JOURNAL OF DR BEHCET UZ CHILDRENS HOSPITAL, cilt.13, sa.1, ss.9-15, 2023 (ESCI) identifier identifier

Özet

Objective: The role of combination regimens in the treatment of invasive fungal infections (IFIs) in hematologic malignancies remains unclear. We aimed to demonstrate data about combined antifungal therapy (CAT) in pediatric leukemia patients with IFI. Method: Between January 2014 and December 2018, a total of 33 IFI episodes in 28 leukemia patients were analyzed retrospectively. Results: The study patients had acute lymphoblastic leukemia (n=19), acute myeloblastic leukemia (n=9), leukemia relapse (n=21; 75%) and remission (n=7; 25%). The patients were classified as having possible (n=26; 78. 8%), probable (n=5; 15.1%) and proven IFI (n=2; 6.1%). Liposomal amphotericin B (LamB) was the most preferred agent (50%) in monotherapy. Mean duration of monotherapy was 12.84 +/- 4.28 (5-24) days. LamB plus voriconazole (54. 5%) was the most commonly preferred CAT. Mean duration of CAT was 42.36 +/- 36.4 days, and this combination regimen was not changed throughout the treatment period (p=0.571). Total and IFI-related mortality rates were 60.7% vs 46.4%, respectively.
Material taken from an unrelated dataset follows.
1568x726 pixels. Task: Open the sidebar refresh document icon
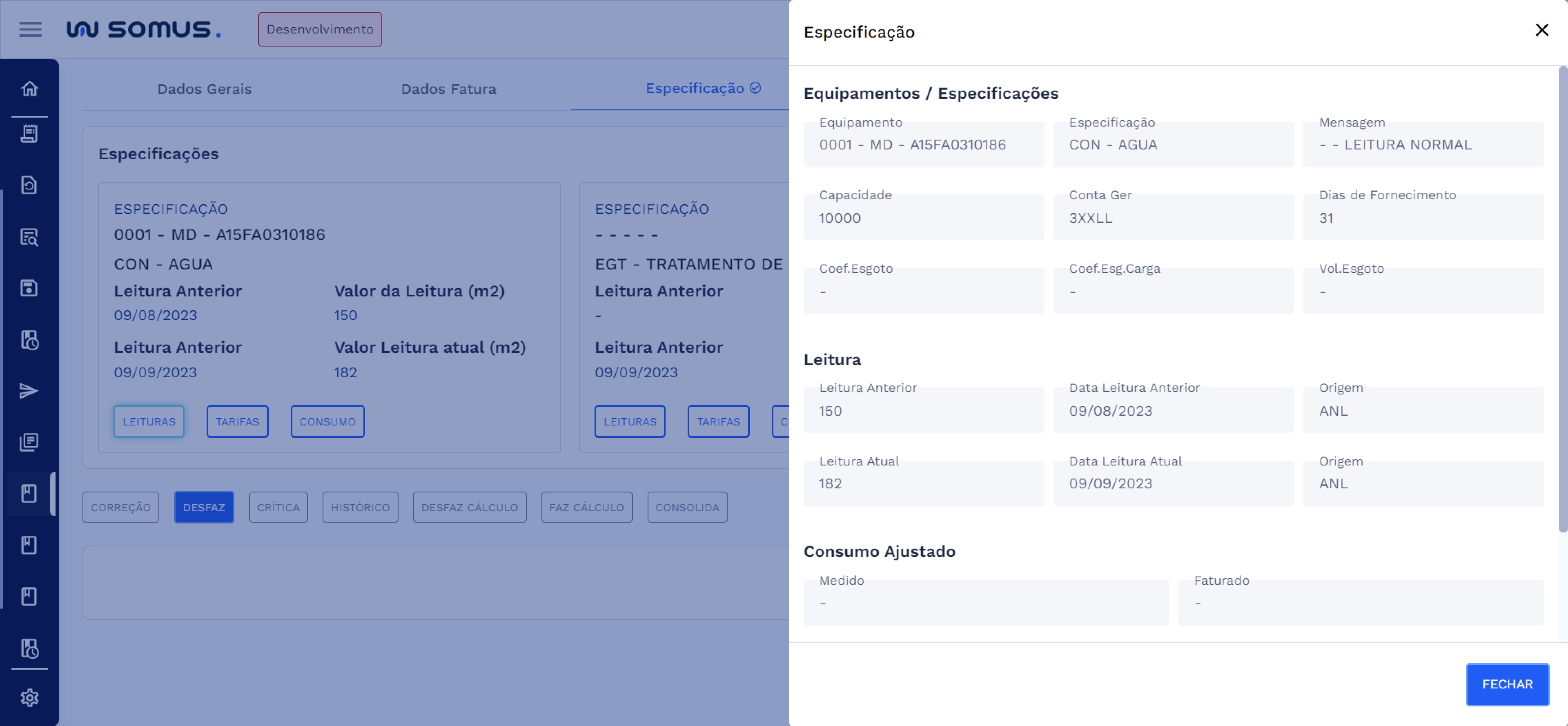[29, 185]
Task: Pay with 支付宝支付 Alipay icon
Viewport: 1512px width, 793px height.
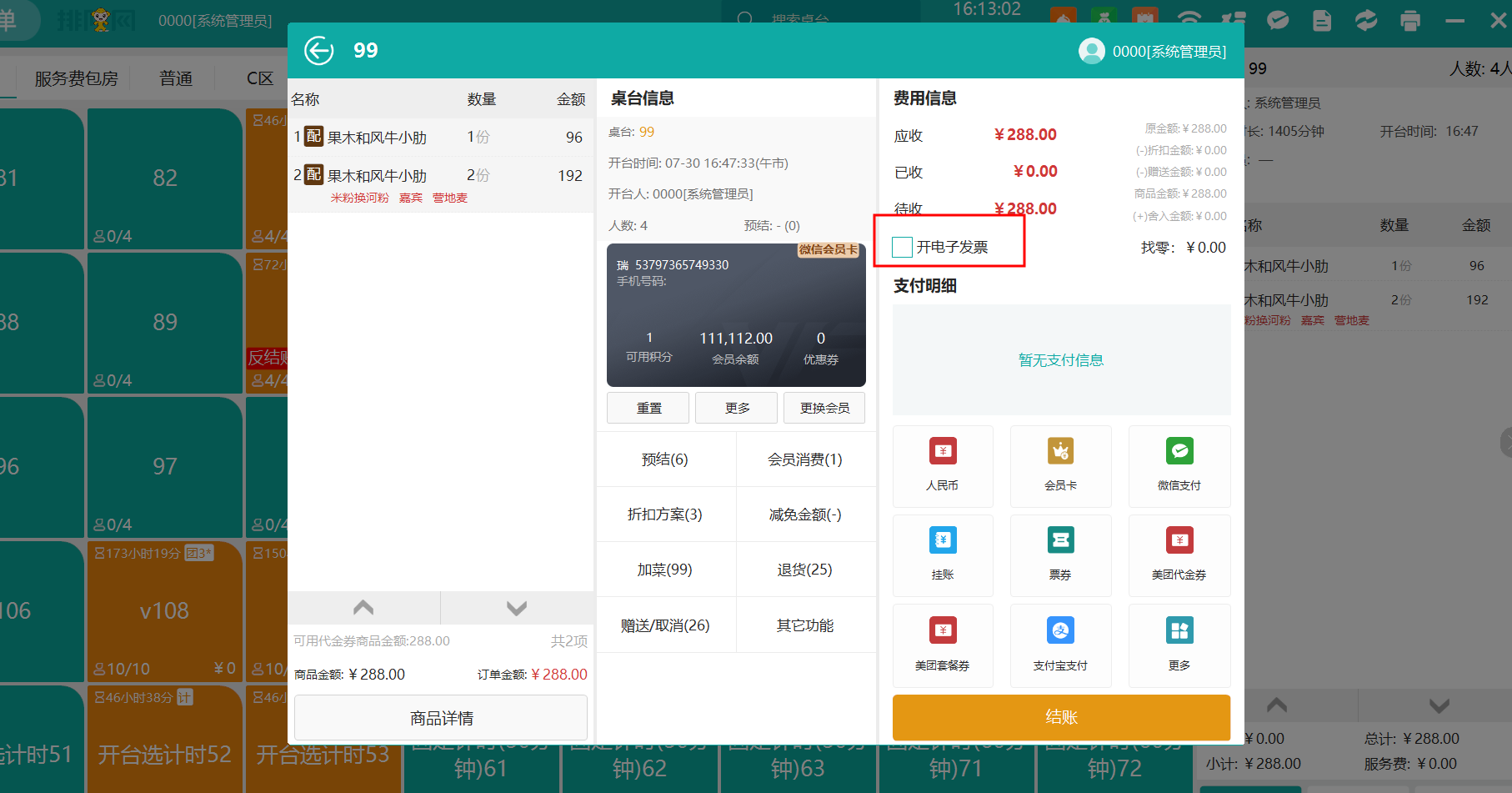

Mortality rates were significantly higher in patients with relapse (p=0.006). Complete response was obtained in 81.8% of surviving patients. Side effects of CAT were observed at quite a low level.Conclusion: CAT has been found to be safe in the treatment of IFI episodes of pediatric leukemia. Uncontrolled underlying disease is the most important factor affecting the mortality rates in IFI.